The brushless DC (BLDC) motor is becoming increasingly popular in sectors such as automotive (particularly electric vehicles (EV)), HVAC, white goods and industrial because it does away with the mechanical commutator used in traditional motors, replacing it with an electronic device that improves the reliability and durability of the unit.
Another advantage of a BLDC motor is that it can be made smaller and lighter than a brush type with the same power output, making the former suitable for applications where space is tight.
The downside is that BLDC motors do need electronic management to run. For example, a microcontroller – using input from sensors indicating the position of the rotor – is needed to energize the stator coils at the correct moment. Precise timing allows for accurate speed and torque control, as well as ensuring the motor runs at peak efficiency.
This article explains the fundamentals of BLDC motor operation and describes typical control circuit for the operation of a three-phase unit. The article also considers some of the integrated modules – that the designer can select to ease the circuit design – which are specifically designed for BLDC motor control.
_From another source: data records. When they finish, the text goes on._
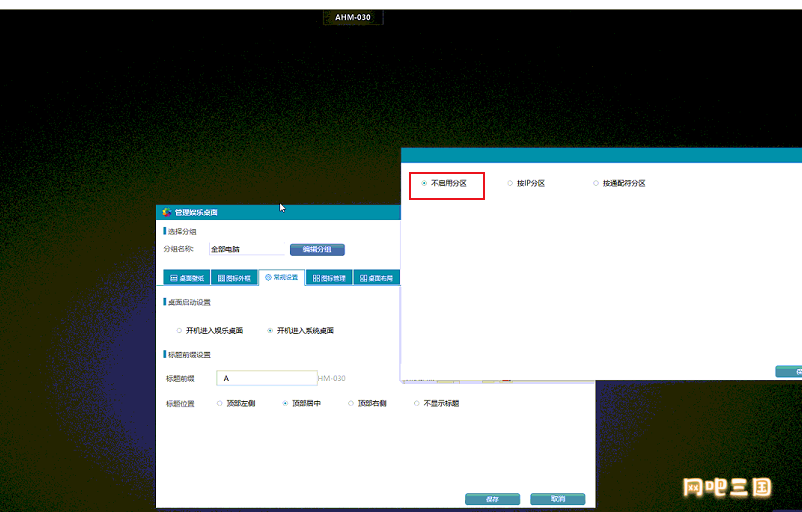Click the 标题前缀 text input field
802x512 pixels.
(x=267, y=378)
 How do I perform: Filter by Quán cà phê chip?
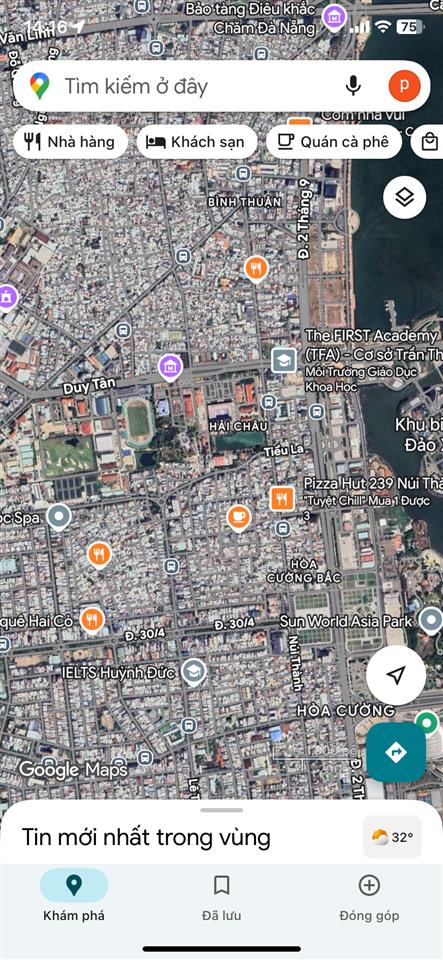pos(334,142)
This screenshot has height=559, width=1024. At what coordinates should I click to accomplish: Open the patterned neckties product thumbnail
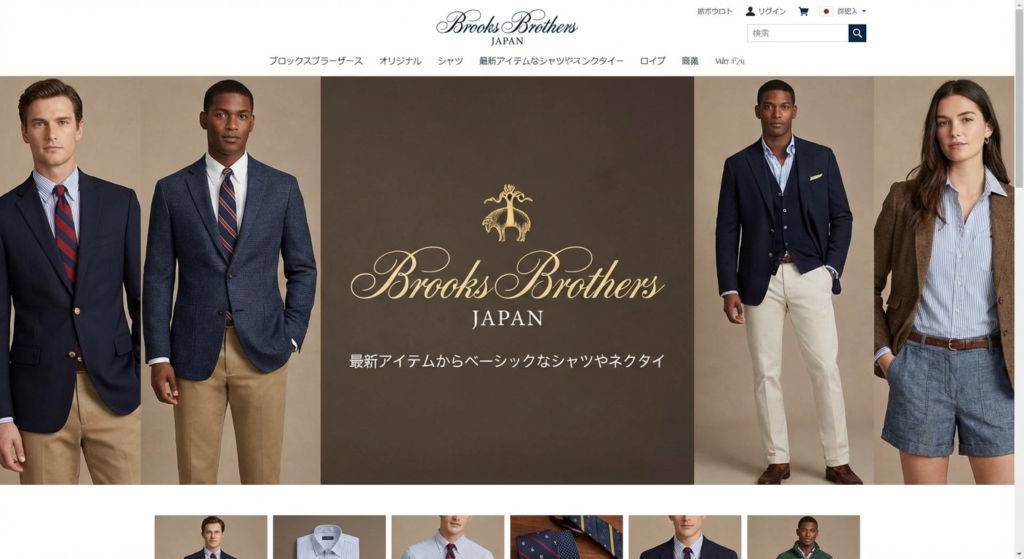tap(566, 537)
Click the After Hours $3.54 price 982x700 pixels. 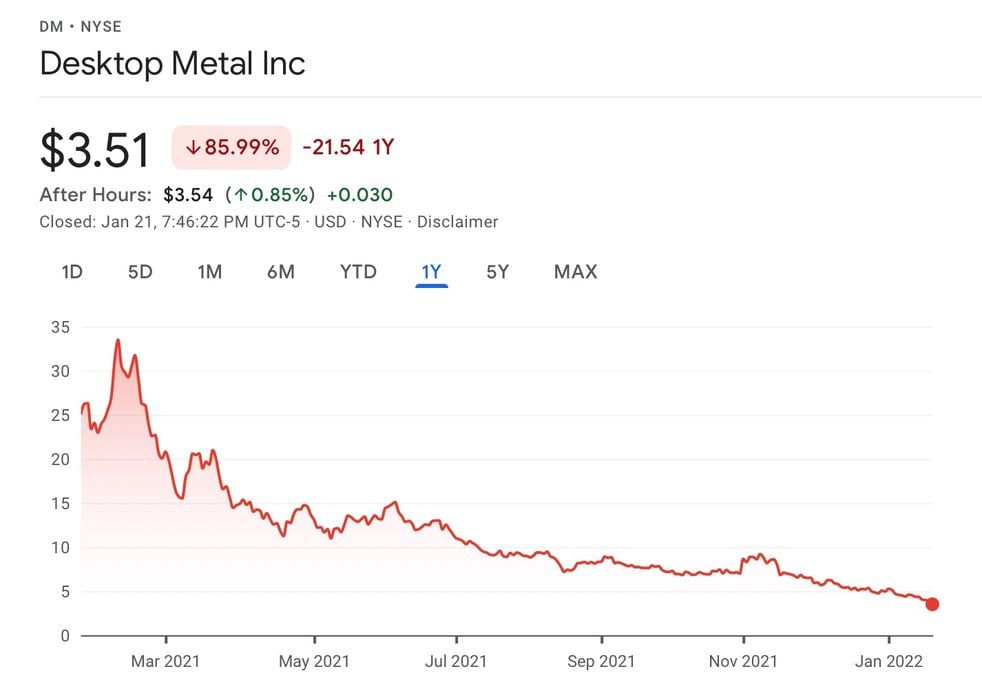188,195
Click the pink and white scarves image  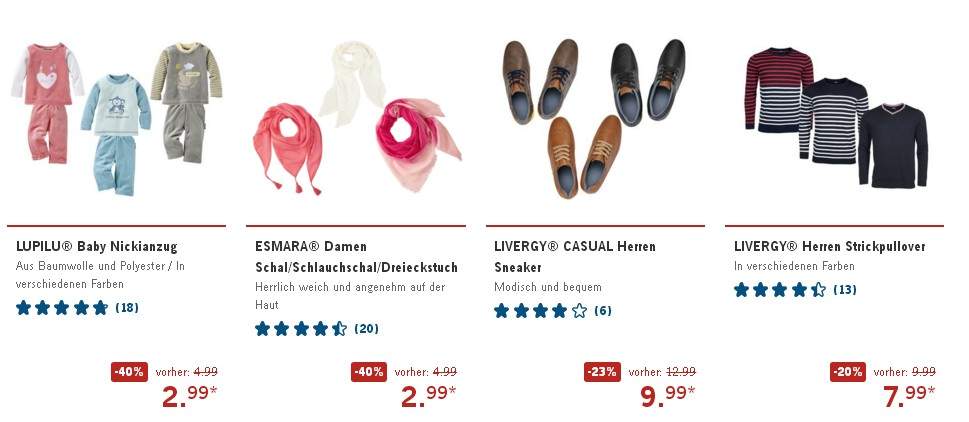(357, 117)
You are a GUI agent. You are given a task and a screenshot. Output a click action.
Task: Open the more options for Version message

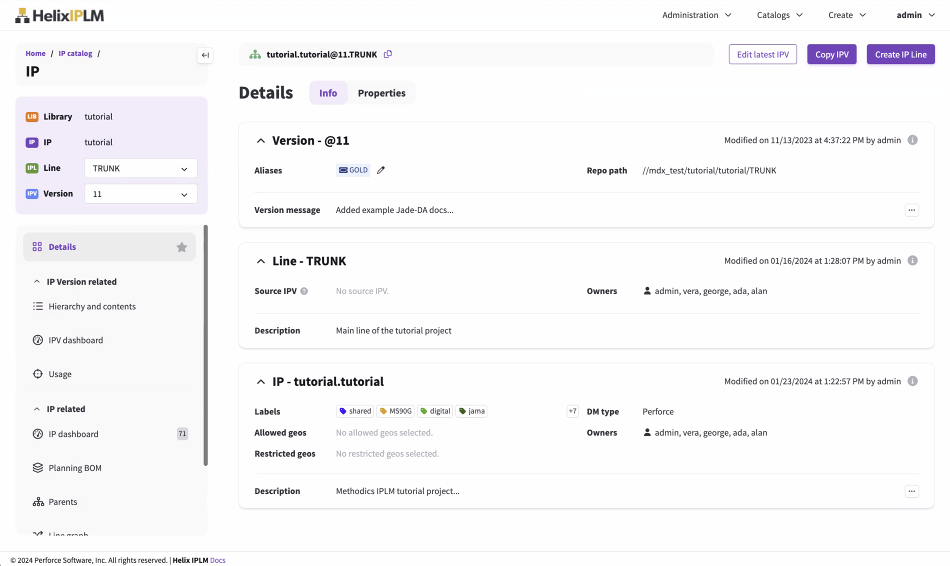[x=911, y=210]
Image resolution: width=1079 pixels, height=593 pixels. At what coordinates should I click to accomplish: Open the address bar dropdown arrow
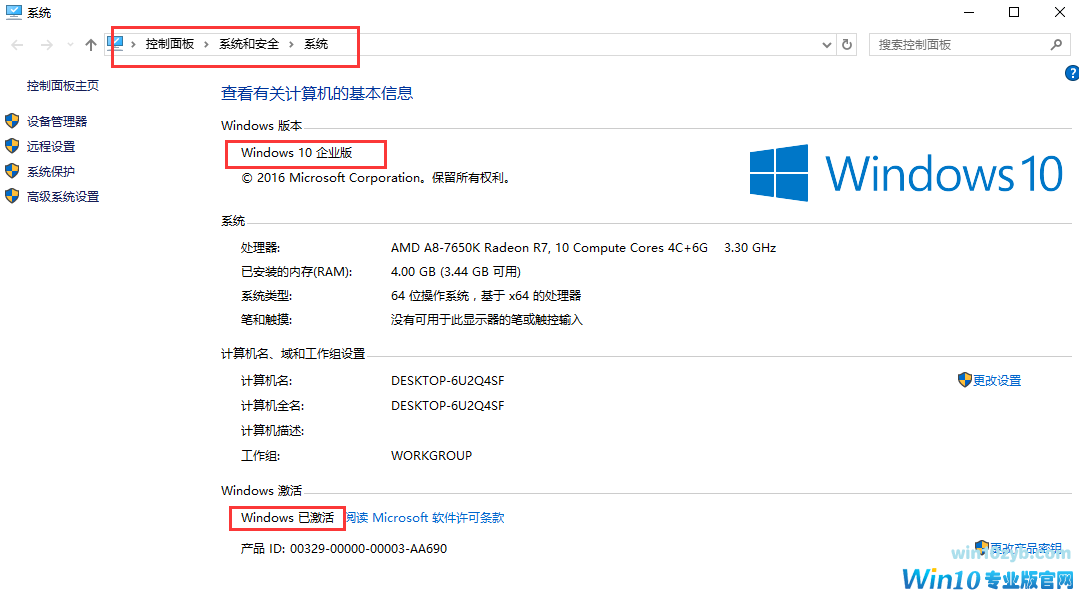(826, 44)
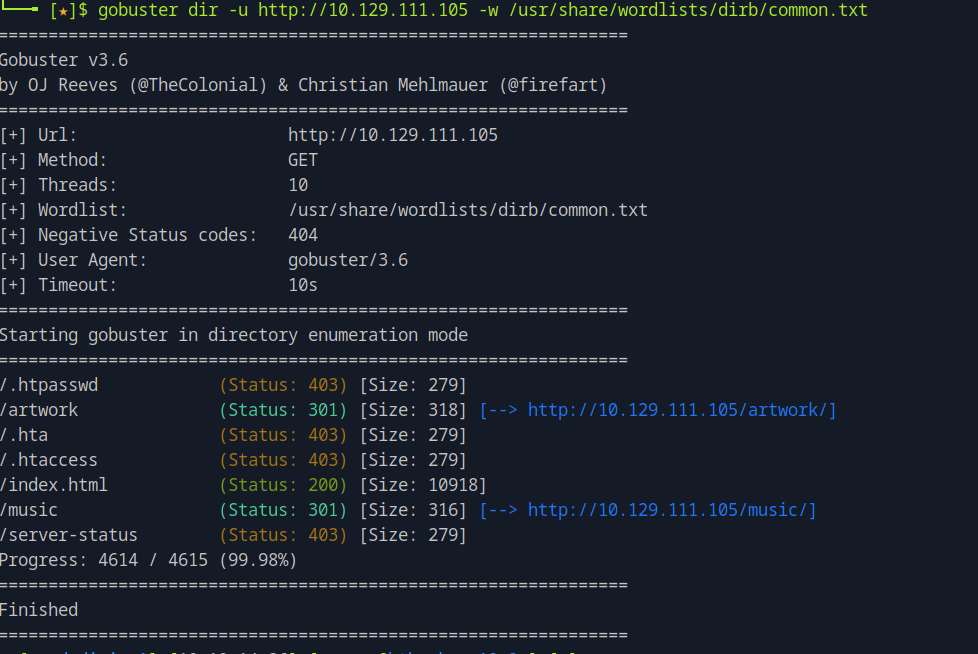Click the Url value in the settings block
Screen dimensions: 978x654
point(392,135)
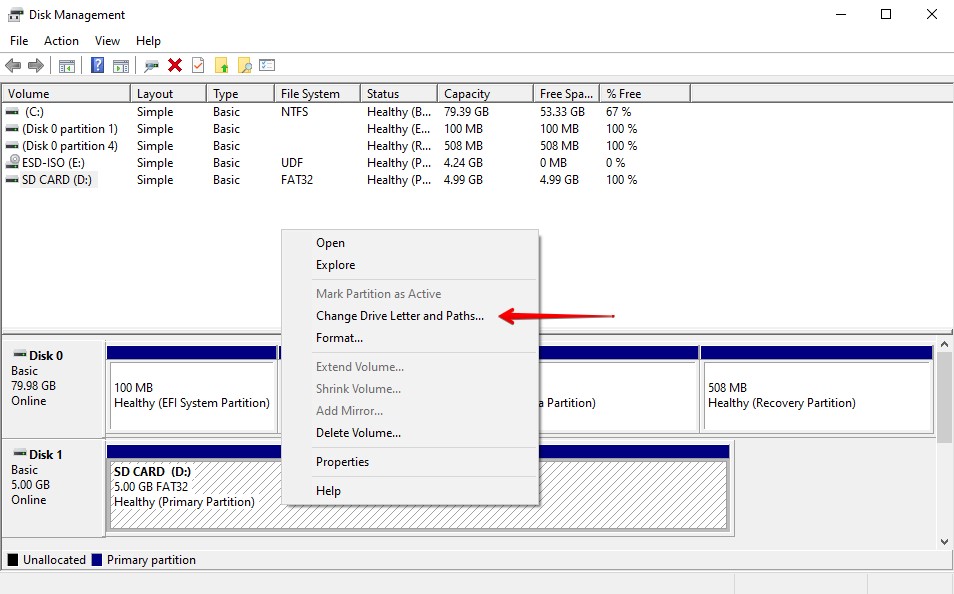
Task: Toggle the action pane visibility icon
Action: (x=120, y=64)
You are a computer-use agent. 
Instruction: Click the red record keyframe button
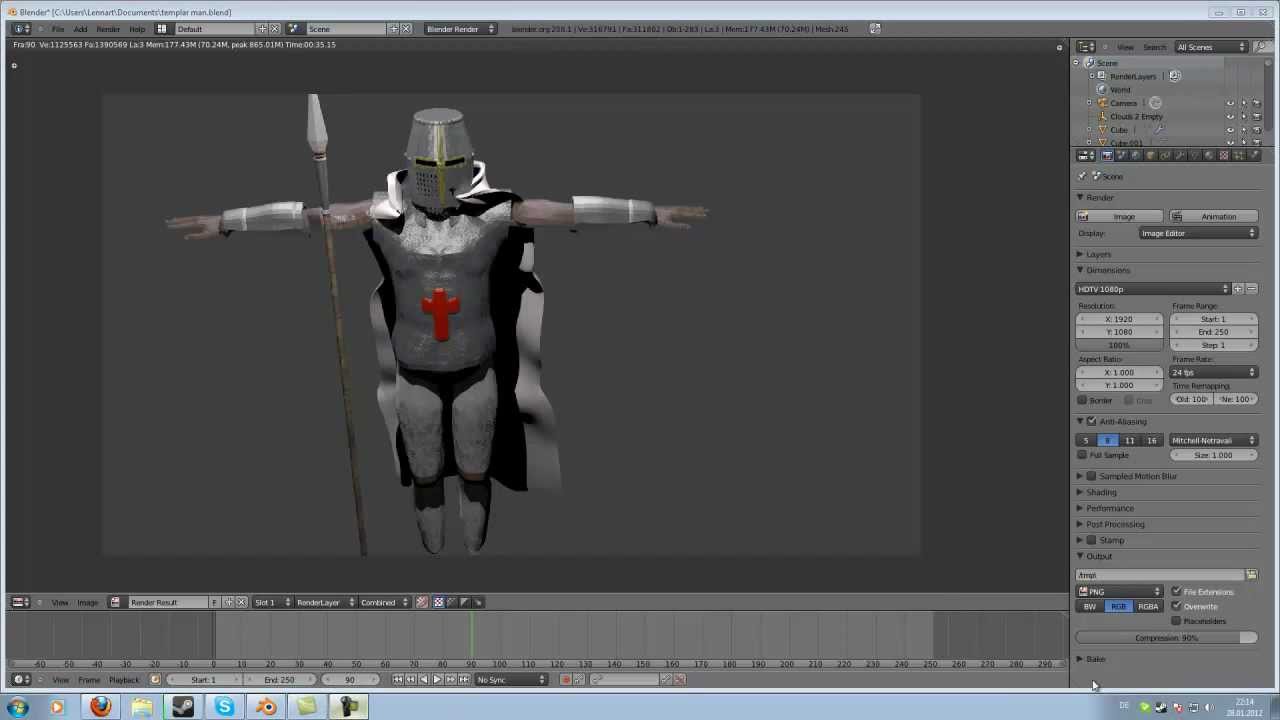[566, 680]

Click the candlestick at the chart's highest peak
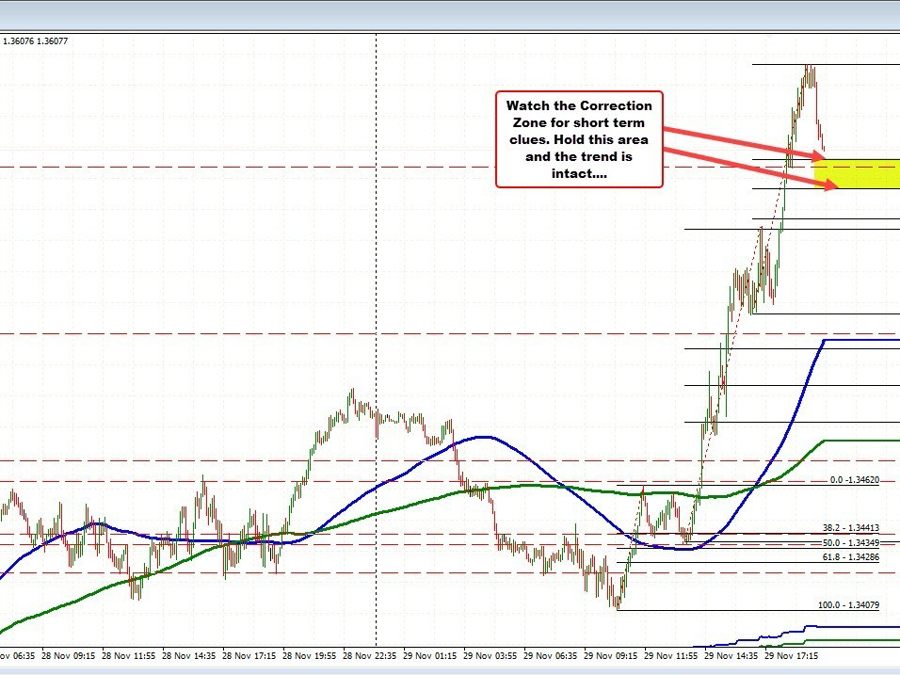(x=808, y=70)
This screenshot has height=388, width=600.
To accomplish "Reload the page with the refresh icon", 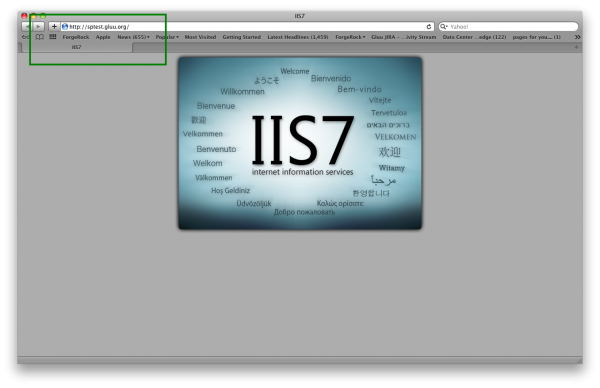I will coord(429,26).
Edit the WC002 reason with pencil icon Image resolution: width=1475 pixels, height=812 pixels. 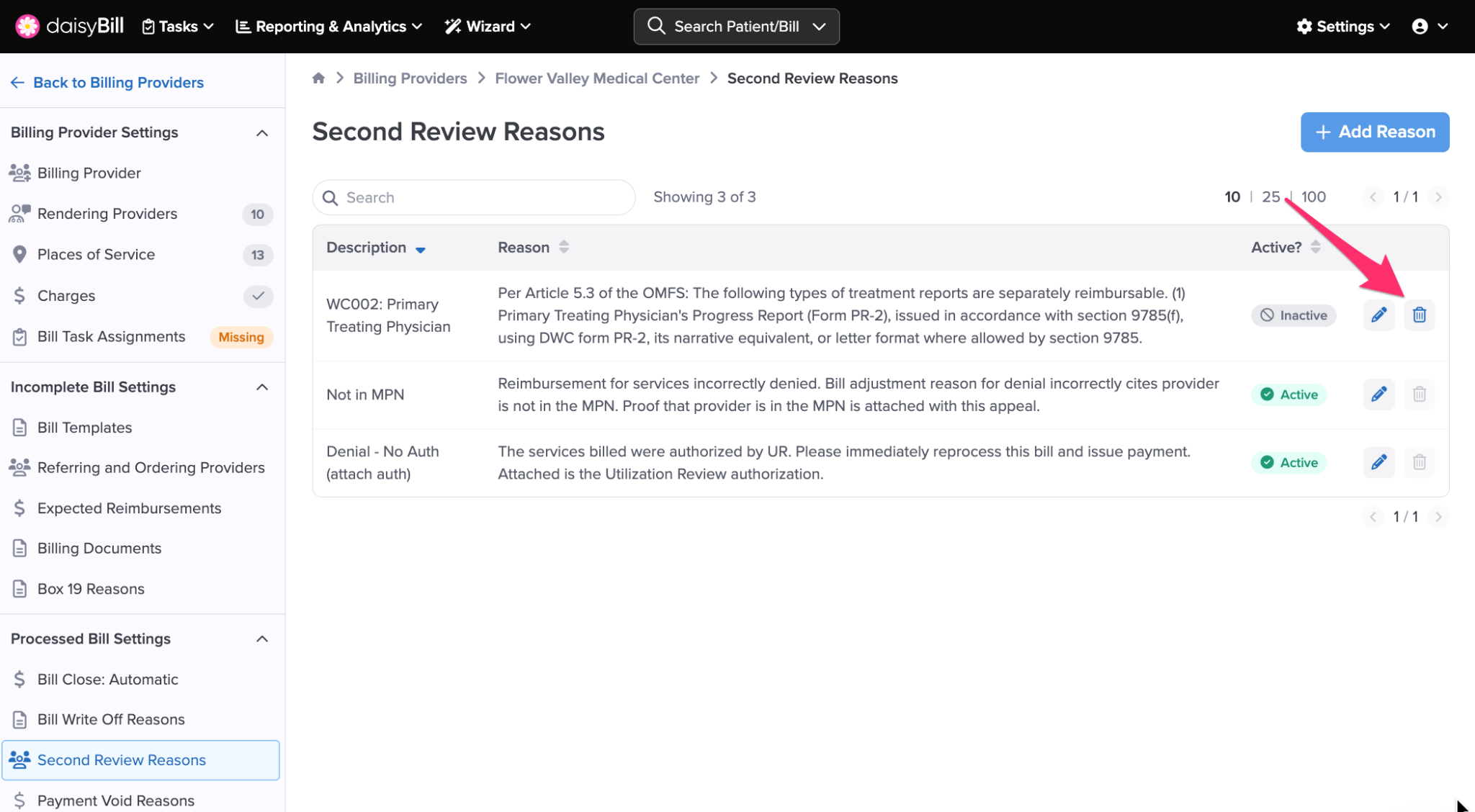point(1378,315)
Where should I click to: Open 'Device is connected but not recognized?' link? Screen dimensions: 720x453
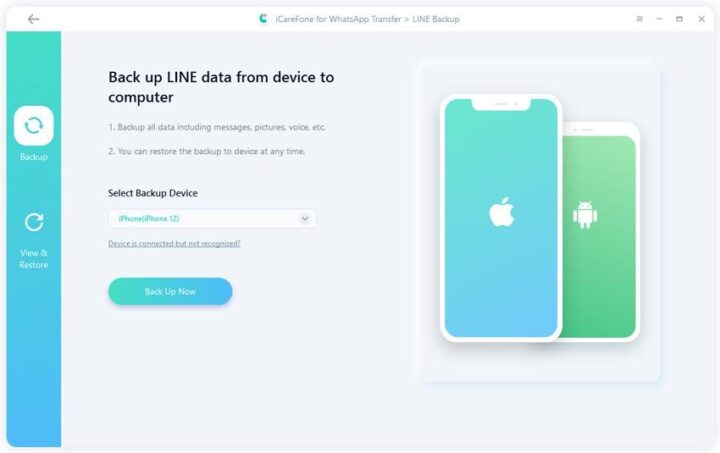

The advantages of brushless operation
The brushes of a conventional motor transmit power to the rotor windings which, when energized, turn in a fixed magnetic field. Friction between the stationary brushes and a rotating metal contact on the spinning rotor causes wear. In addition, power can be lost due to poor brush to metal contact and arcing.
Because a BLDC motor dispenses with the brushes – instead employing an “electronic commutator” – the motor’s reliability and efficiency is improved by eliminating this source of wear and power loss. In addition, BLDC motors boast a number of other advantages over brush DC motors and induction motors, including better speed versus torque characteristics; faster dynamic response; noiseless operation; and higher speed ranges.1
Moreover, the ratio of torque delivered relative to the motor’s size is higher, making it a good choice for applications such as washing machines and EVs, where high power is needed but compactness and lightness are critical factors. (However, it should be noted that brush-type DC motors do have a higher starting torque.)
A BLDC motor is known as a “synchronous” type because the magnetic field generated by the stator and the rotor revolve at the same frequency. One benefit of this arrangement is that BLDC motors do not experience the “slip” typical of induction motors.
While the motors can come in one-, two-, or three-phase types, the latter is the most common type and is the version that will be discussed here.
The stator of a BLDC motor comprises steel laminations, slotted axially to accommodate an even number of windings along the inner periphery (Figure 1). While the BLDC motor stator resembles that of an induction motor, the windings are distributed differently.
At each step, two phases are on with one phase feeding current to the motor, and the other providing a current return path. The other phase is open. The microcontroller controls which two of the switches in the three-phase inverter must be closed to positively or negatively energize the two active coils. For example, switching Q1 in Figure 3 positively energizes coil A and switching Q2 negatively energizes coil B to provide the return path. Coil C remains open.
Designers can experiment with 8-bit microcontroller-based development kits to try out control regimes before committing on the design of a full-size motor. For example, Atmel has produced an inexpensive starter kit, the ATAVRMC323, for BLDC motor control based on the ATxmega128A1 8-bit microcontroller.4 Several other vendors offer similar kits.
Driving a BLDC motor
While an 8-bit microcontroller allied to a three-phase inverter is a good start, it is not enough for a complete BLDC motor control system. To complete the job requires a regulated power supply to drive the IGBT or MOSFETs (the “IGBT Driver” shown in Figure 3). Fortunately, the job is made easier because several major semiconductor vendors have specially designed integrated driver chips for the job.
These devices typically comprise a step-down (“buck”) converter (to power the microcontroller and other system power requirements), gate driver control and fault handling, plus some timing and control logic. The DRV8301 three-phase pre-driver from Texas Instruments is a good example (Figure 6).
Figure 6: Texas Instruments’ DRV8301 motor driver integrates a buck regulator, gate driver, and control logic in a single package.
This pre-driver supports up to 2.3 A sink and 1.7 A source peak current capability, and requires a single power supply with an input voltage of 8 to 60 V. The device uses automatic hand shaking when high-side or low-side IGBTs or MOSFETs are switching to prevent current shoot through.
ON Semiconductor offers a similar chip, the LB11696V. In this case, a motor driver circuit with the desired output power (voltage and current) can be implemented by adding discrete transistors in the output circuits. The chip also provides a full complement of protection circuits, making it suitable for applications that must exhibit high reliability. This device is designed for large BLDC motors such as those used in air conditioners and on-demand water heaters.
In summary
BLDC motors offer a number of advantages over conventional motors. The removal of brushes from a motor eliminates a mechanical part that otherwise reduces efficiency, wears out, or can fail catastrophically. In addition, the development of powerful rare earth magnets has allowed the production of BLDC motors that can produce the same power as brush type motors while fitting into a smaller space.